[Extracted records]
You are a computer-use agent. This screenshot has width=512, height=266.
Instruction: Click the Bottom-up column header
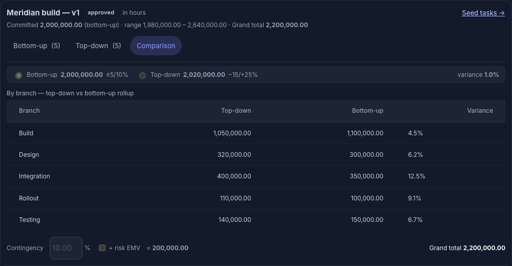pos(368,111)
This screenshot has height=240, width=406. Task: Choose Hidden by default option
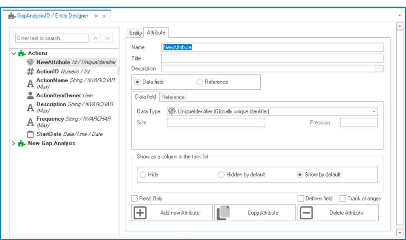coord(221,175)
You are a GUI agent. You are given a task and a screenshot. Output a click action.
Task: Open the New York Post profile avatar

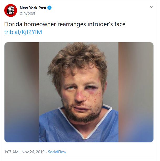point(11,10)
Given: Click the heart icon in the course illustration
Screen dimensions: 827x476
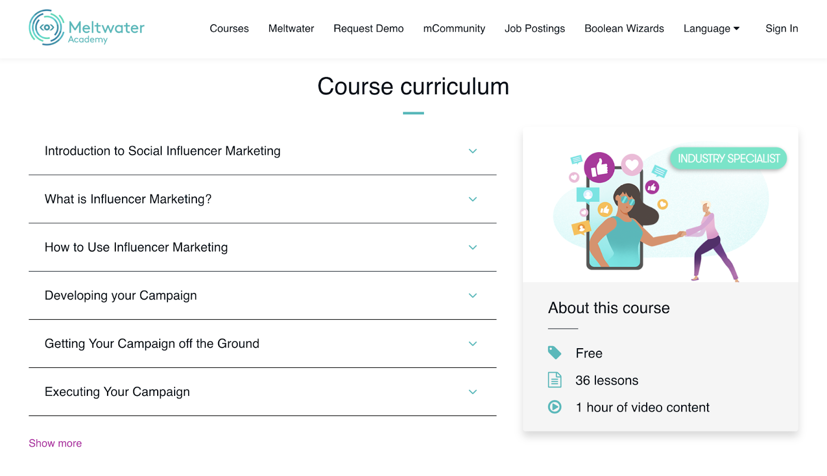Looking at the screenshot, I should click(x=631, y=165).
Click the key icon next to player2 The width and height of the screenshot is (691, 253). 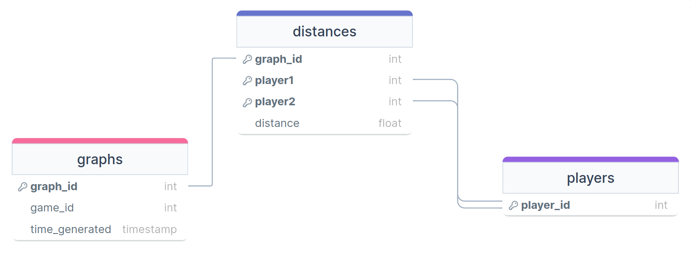point(247,102)
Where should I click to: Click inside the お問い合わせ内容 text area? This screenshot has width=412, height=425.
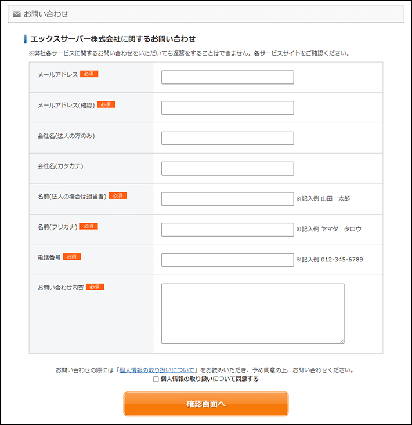(252, 313)
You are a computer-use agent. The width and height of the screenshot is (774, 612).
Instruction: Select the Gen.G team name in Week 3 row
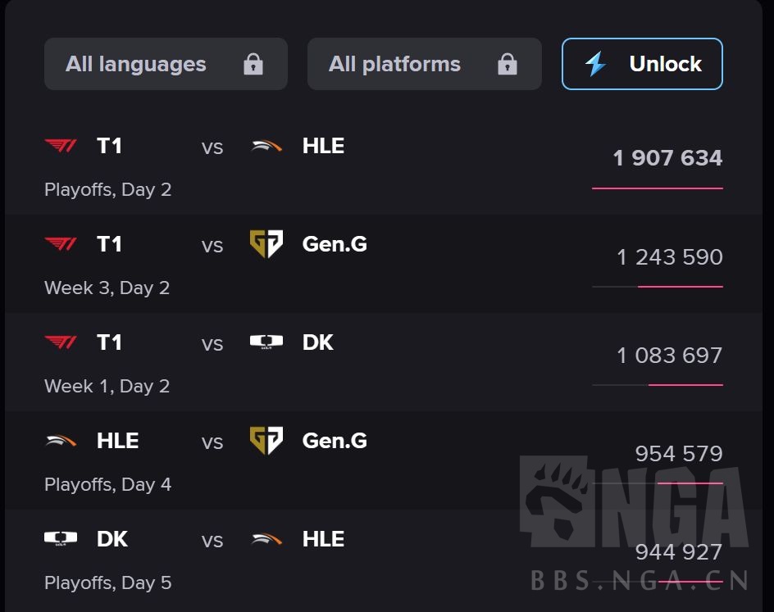[x=335, y=244]
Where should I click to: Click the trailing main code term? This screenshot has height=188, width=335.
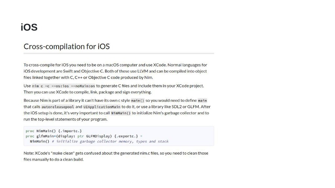[x=202, y=101]
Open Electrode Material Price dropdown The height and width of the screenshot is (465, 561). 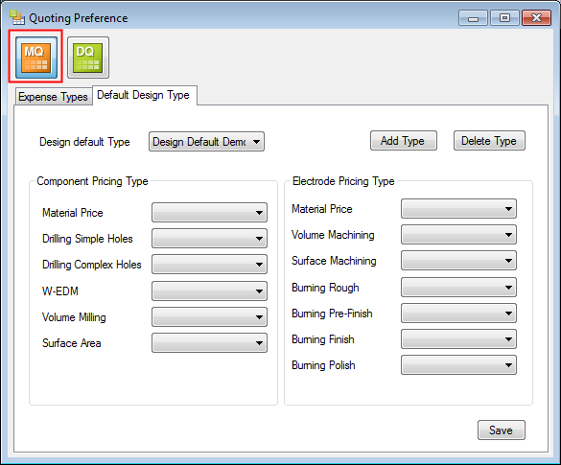pos(458,209)
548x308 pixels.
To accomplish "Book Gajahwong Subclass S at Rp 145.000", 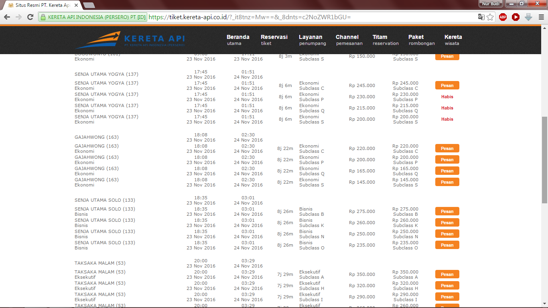I will point(447,182).
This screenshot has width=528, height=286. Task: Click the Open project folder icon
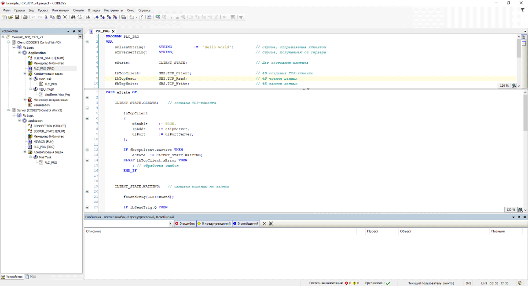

- TO DO: Go through the records above, find each line with the string "computer", and copy it.

- YOUR SOLUTION:
You are a computer-use agent. This screenshot has width=512, height=266.
You are a computer-use agent. The width and height of the screenshot is (774, 612).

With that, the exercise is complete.